Review the Snowflake prerequisites to confirm you meet the requirements for creating an app.


Instructions

  1. You may wish to set up a security integration and make sure that the role you use to set up the Snowpark Container Services app has the BIND SERVICE ENDPOINT PERMISSION. For example:

    CREATE SECURITY INTEGRATION IF NOT EXISTS snowservices_ingress_oauth
      TYPE=oauth
      OAUTH_CLIENT=snowservices_ingress
      ENABLED=true;
    GRANT BIND SERVICE ENDPOINT ON ACCOUNT TO ROLE test_role;
    
  2. Create a Snowflake compute pool (if not created). This is the pool of virtual machine nodes on which your service will run.

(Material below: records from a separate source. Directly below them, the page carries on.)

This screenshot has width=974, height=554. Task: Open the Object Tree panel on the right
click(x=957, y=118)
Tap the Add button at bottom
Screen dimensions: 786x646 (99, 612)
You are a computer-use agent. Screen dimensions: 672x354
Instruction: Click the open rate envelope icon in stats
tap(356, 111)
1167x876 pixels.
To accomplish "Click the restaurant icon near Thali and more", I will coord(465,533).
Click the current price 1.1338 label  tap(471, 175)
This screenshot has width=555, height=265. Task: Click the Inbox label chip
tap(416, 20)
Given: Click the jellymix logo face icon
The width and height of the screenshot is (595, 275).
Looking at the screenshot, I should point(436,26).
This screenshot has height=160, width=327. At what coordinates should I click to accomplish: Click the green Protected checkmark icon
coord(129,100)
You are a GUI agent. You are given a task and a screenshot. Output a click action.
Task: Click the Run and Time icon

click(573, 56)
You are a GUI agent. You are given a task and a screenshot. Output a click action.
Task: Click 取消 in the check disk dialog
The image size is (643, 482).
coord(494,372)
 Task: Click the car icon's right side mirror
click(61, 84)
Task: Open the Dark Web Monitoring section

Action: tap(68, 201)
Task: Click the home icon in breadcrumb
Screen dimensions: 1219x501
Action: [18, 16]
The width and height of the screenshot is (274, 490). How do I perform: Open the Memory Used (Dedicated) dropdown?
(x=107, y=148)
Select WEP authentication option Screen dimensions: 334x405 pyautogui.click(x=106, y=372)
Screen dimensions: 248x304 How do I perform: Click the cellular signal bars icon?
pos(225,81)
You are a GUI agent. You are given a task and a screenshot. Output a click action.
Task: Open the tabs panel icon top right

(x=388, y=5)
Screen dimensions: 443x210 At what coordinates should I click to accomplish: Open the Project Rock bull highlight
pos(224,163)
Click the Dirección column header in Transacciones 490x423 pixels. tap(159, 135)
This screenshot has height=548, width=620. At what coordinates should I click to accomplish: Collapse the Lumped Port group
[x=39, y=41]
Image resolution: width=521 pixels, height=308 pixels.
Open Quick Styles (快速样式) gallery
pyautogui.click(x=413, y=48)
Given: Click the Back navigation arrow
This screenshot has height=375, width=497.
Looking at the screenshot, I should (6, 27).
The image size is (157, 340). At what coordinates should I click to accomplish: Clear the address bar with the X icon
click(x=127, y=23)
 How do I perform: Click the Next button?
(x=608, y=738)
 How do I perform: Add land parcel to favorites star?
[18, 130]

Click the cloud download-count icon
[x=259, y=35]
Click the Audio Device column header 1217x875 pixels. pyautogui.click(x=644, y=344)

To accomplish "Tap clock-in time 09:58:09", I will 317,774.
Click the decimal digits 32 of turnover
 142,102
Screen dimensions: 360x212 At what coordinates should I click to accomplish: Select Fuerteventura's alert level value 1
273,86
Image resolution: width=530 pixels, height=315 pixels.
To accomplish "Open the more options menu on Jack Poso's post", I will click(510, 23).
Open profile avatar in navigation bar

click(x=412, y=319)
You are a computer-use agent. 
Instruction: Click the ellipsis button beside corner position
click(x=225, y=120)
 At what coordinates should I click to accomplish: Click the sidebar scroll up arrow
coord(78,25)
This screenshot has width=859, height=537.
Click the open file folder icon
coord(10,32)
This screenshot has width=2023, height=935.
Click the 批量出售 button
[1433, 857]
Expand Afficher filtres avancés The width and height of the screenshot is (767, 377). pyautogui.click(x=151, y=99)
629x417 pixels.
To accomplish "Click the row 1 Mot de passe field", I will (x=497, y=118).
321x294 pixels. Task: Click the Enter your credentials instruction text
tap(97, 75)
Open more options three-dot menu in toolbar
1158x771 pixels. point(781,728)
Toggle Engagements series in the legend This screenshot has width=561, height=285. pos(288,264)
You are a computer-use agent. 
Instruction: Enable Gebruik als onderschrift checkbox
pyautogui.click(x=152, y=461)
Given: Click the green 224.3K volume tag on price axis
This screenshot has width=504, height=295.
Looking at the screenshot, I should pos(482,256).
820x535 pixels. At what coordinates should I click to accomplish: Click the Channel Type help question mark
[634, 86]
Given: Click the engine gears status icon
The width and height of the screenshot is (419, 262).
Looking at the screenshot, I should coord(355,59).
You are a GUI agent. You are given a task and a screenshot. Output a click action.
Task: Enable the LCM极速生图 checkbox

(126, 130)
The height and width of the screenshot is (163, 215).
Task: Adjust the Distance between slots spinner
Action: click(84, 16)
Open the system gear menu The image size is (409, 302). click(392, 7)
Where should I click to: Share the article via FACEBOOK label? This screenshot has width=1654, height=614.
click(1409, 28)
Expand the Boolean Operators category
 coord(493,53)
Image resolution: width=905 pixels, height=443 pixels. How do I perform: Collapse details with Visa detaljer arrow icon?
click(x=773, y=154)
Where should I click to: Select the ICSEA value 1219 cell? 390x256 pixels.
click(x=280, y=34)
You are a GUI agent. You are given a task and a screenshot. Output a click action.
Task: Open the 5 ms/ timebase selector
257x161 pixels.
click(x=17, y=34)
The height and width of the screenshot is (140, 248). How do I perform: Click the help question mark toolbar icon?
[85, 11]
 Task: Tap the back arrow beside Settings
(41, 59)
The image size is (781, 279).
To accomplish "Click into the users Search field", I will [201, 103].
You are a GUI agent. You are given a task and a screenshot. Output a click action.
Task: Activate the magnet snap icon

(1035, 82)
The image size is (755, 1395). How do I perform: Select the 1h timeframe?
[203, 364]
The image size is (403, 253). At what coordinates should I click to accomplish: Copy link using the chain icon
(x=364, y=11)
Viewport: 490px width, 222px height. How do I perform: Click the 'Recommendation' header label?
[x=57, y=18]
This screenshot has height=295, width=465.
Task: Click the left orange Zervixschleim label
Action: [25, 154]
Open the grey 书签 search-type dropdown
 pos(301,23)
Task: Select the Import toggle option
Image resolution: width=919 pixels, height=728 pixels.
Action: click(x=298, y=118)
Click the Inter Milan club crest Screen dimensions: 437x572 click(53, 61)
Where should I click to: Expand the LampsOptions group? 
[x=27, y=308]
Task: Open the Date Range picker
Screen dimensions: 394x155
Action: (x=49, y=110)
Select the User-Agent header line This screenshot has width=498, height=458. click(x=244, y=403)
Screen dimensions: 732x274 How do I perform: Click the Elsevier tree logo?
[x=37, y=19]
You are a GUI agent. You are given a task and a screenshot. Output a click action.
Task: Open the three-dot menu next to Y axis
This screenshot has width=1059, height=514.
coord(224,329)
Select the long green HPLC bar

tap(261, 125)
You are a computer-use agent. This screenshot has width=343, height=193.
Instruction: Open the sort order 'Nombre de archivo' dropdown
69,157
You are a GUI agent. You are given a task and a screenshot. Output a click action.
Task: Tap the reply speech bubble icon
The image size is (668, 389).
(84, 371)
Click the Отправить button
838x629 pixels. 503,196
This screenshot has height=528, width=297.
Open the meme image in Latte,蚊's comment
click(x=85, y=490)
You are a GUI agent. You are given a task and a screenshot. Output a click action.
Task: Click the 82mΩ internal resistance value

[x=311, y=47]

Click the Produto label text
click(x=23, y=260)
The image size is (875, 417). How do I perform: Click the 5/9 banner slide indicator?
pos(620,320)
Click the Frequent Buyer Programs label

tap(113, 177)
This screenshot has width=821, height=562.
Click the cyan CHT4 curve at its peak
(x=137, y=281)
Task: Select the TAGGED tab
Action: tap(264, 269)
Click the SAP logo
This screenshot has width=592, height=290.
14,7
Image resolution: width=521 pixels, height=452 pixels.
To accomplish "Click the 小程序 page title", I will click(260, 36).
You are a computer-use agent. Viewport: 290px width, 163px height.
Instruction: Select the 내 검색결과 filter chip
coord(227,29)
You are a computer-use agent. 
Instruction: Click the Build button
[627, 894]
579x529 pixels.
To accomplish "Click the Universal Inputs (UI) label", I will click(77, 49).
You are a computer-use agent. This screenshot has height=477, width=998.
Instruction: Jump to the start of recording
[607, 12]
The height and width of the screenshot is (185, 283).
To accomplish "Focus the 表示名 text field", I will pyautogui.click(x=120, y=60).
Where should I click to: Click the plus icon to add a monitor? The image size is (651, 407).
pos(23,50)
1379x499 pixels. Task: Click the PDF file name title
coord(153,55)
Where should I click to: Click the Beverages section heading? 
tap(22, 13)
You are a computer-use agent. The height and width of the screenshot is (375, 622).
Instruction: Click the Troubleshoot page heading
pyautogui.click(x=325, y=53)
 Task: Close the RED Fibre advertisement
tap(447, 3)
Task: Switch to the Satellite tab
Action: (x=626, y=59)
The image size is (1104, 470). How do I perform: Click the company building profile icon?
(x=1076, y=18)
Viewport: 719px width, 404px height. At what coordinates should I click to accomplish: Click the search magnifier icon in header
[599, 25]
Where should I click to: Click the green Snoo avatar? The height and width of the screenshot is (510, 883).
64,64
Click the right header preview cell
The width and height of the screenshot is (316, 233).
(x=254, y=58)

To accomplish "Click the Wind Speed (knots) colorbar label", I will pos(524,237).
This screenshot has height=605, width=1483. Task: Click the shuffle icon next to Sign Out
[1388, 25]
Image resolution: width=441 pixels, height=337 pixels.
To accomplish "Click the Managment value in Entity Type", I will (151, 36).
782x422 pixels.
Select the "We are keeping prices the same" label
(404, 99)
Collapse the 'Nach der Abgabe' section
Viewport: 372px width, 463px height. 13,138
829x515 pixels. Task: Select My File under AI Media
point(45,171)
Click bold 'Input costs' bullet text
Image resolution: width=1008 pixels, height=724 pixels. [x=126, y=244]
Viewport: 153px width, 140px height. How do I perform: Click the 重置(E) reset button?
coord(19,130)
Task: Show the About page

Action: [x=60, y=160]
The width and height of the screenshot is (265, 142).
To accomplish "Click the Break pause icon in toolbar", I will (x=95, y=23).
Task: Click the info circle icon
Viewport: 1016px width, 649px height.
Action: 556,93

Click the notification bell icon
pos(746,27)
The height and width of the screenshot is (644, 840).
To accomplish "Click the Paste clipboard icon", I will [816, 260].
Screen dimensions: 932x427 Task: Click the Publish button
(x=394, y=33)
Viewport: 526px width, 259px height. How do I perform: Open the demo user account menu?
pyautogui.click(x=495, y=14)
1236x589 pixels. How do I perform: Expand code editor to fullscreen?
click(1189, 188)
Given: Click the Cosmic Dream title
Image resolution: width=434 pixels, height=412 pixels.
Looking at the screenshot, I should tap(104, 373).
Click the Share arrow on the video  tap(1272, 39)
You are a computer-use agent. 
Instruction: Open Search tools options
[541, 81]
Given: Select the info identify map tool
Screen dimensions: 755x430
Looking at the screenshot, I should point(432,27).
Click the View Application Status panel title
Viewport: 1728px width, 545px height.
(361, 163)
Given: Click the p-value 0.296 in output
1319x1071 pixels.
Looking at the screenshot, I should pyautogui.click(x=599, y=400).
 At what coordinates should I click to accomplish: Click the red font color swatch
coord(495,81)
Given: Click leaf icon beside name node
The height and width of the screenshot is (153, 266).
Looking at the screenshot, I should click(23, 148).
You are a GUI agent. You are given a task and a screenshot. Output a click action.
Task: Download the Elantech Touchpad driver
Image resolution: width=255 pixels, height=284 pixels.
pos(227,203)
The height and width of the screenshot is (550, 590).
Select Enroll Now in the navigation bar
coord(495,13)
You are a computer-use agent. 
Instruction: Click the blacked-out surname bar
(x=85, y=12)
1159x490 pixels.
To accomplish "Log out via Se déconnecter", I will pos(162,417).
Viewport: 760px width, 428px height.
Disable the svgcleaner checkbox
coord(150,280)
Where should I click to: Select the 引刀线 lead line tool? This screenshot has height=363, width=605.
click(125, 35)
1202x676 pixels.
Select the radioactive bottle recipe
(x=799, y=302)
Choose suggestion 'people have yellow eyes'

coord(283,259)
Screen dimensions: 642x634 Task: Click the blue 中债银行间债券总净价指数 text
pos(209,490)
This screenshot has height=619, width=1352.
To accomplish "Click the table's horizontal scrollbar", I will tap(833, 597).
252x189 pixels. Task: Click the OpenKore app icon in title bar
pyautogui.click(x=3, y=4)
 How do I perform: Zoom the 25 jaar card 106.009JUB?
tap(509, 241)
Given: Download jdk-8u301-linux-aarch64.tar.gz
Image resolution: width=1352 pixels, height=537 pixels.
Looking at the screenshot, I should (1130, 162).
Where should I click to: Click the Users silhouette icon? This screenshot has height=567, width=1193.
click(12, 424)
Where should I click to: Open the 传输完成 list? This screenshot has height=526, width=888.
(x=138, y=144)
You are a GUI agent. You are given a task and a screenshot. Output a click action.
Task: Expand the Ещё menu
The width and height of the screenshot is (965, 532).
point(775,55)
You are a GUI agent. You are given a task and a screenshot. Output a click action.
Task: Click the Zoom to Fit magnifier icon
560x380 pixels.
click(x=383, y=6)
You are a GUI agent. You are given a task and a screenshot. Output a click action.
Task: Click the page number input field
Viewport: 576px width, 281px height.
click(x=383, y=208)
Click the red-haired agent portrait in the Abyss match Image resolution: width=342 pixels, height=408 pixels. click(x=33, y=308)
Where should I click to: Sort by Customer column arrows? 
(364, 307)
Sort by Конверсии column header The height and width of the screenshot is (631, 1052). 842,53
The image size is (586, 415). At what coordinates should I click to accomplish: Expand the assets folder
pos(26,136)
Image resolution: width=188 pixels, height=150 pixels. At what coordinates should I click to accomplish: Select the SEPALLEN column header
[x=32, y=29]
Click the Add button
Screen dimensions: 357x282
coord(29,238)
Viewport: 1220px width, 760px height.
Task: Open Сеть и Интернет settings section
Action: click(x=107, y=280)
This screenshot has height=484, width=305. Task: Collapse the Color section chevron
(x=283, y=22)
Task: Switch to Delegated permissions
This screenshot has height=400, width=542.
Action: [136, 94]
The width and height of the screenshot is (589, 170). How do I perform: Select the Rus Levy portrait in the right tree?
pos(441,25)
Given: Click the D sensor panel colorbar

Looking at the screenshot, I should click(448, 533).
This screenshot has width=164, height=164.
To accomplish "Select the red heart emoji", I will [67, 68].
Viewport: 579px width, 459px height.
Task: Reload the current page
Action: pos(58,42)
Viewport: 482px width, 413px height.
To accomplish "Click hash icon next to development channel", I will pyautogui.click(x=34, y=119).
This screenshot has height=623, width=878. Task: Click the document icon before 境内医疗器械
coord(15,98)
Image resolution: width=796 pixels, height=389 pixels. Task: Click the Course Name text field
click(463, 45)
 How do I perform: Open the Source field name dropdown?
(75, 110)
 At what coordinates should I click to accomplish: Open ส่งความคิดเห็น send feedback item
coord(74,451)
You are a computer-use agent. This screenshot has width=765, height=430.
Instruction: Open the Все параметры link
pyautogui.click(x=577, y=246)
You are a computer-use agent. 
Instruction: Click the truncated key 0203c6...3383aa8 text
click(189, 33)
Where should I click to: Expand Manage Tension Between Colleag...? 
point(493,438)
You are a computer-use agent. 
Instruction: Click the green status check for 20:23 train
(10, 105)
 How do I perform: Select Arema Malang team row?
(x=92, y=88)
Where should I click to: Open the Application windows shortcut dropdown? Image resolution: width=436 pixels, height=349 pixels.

    CREATE COMPUTE POOL tutorial_compute_pool
      MIN_NODES = 1
      MAX_NODES = 1
      INSTANCE_FAMILY = CPU_X64_XS;
    
  3. Check your compute pool is running:

    DESCRIBE COMPUTE POOL tutorial_compute_pool;
    
  4. Create a Snowflake stage to store your service specification files:

    CREATE STAGE IF NOT EXISTS tutorial_stage
      DIRECTORY = ( ENABLE = true );
    
  5. Create an image repository on your snowflake account. This is where you push images to, and where Snowflake will pull images from:

    CREATE IMAGE REPOSITORY IF NOT EXISTS tutorial_repository
    

The Snowpark Container Prompt component generates a user-defined function (UDF) at runtime with the signature.

udf(systemPrompt VARCHAR, userPrompt VARCHAR, inputValues VARIANT, metadata VARIANT)

inputValues is a JSON object containing the { columnName: columnValue } of all of your inputs selected in the component. Metadata is also a JSON object, containing any key:value pairs specified in the metadata parameters.

The UDF is invoked by the Snowpark Container Prompt component and translated into JSON, which is what your app will receive. This looks as below:

{
    "data": [
                [0, "System Prompt", "User Prompt", {"Input Column Name": "Input Column Value"}, {"metadata key": "metadata value"}]
    ]
}

Your service response must look like this:

{
    "data": [
      [0, "completion result"]
    ]
}

Note

If the Output Format parameter in the Snowpark Container Prompt component is set to JSON, your service must respond with valid JSON, otherwise your output rows will all error.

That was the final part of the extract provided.